Everything about technology projects seems to revolve around ROI–return on investment. The C-level executives want to know how long it will take to recoup the initial investment before giving a project the stamp of approval.
Blair Pleasant questioned the logic and practicality of that approach in a recent article:
Networking and telecom pros know they must prove unified communications (UC) return on investment (ROI) to their CIO, CEO or CXO before purchasing and implementing unified communications solutions and that ROI needs to be actualized in less than 18 months, right? Probably, but I’d like to promote the idea that in the near future, providing a business case for short-term UC ROI may not be as necessary.
Pleasant goes on to say:
In most cases, we don’t question whether or not we need email and voicemail — they’re basic communication tools that virtually every organization needs so that workers can be efficient and effective. The same should be said for UC.

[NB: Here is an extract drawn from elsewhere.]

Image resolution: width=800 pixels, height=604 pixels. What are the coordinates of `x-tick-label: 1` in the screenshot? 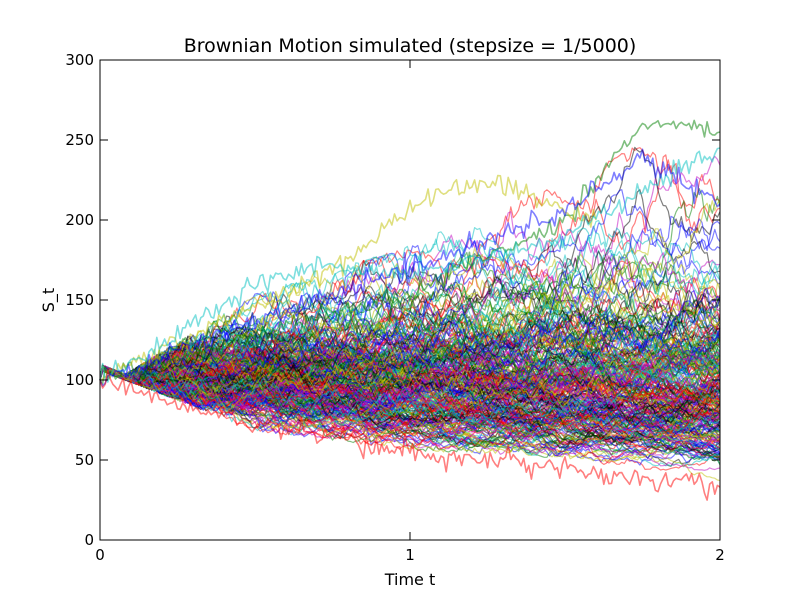 It's located at (410, 555).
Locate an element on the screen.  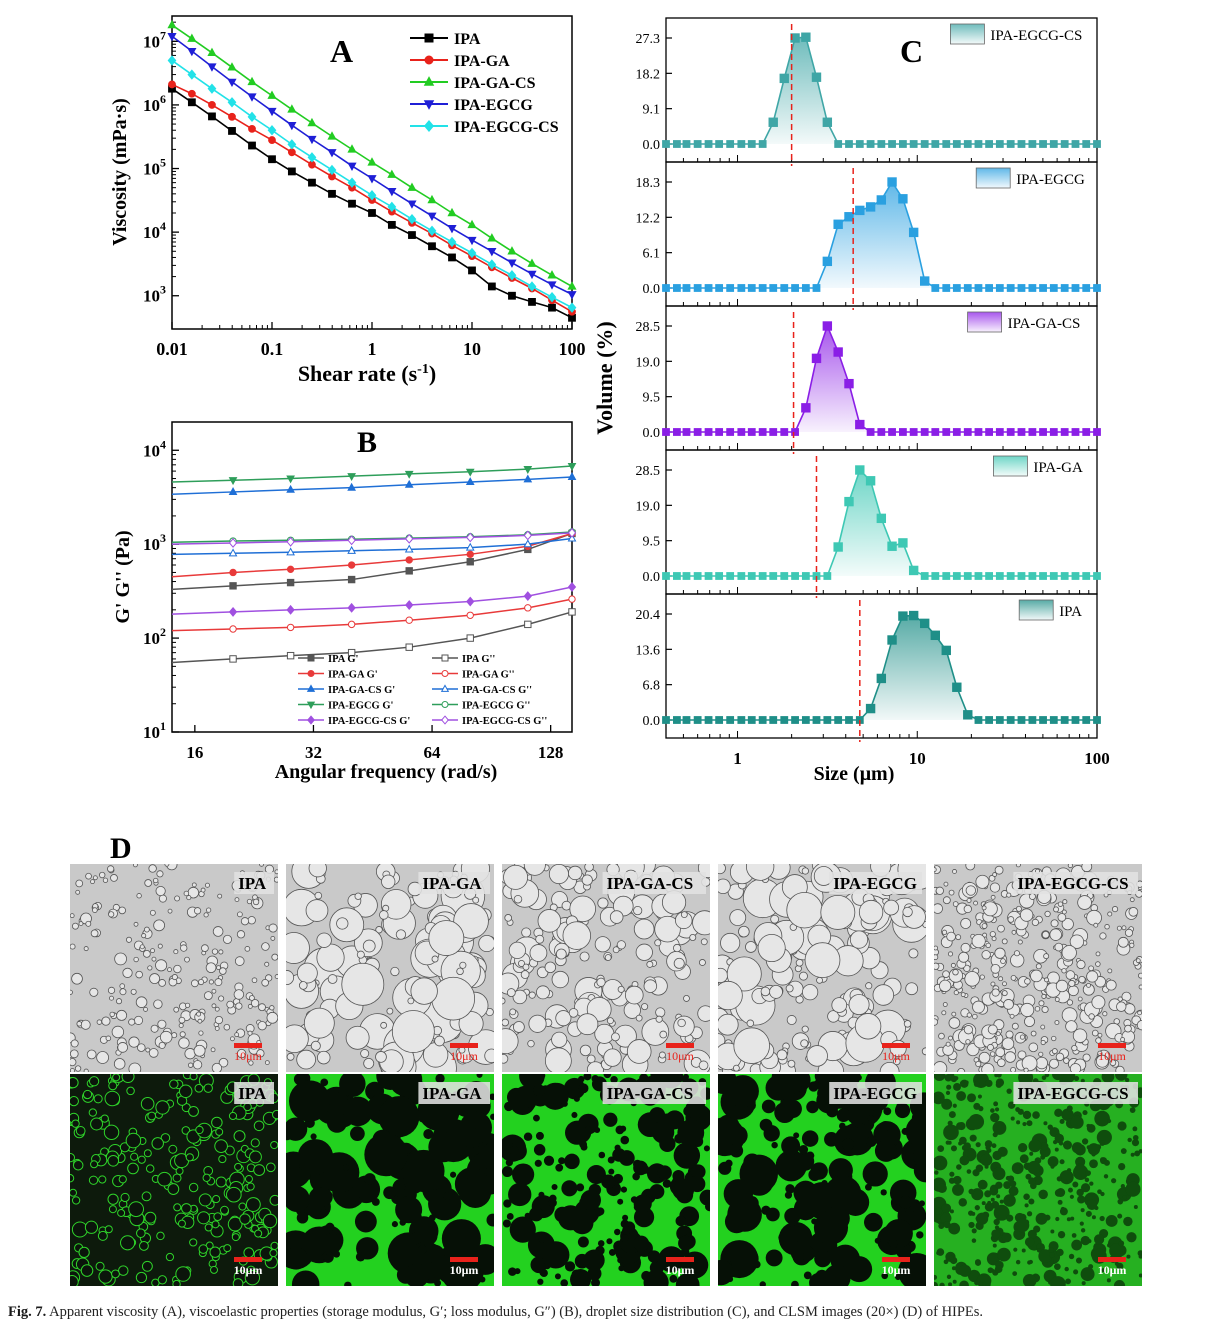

The point that Pleasant is essentially making is that organizations right now are looking at UC as a novelty and struggling to define its role in the organization, and hence its value from an ROI perspective.
However, UC is more than that. It is a productivity enhancer, a timeframe compressor, and an efficiency streamliner. UC comes with a lot of intangibles that are difficult to quantify directly in an ROI. But, that doesn’t change the fact that organizations that don’t start developing a UC strategy and investing in UC infrastructure will soon find themselves on the outside of next-generation business processes looking in.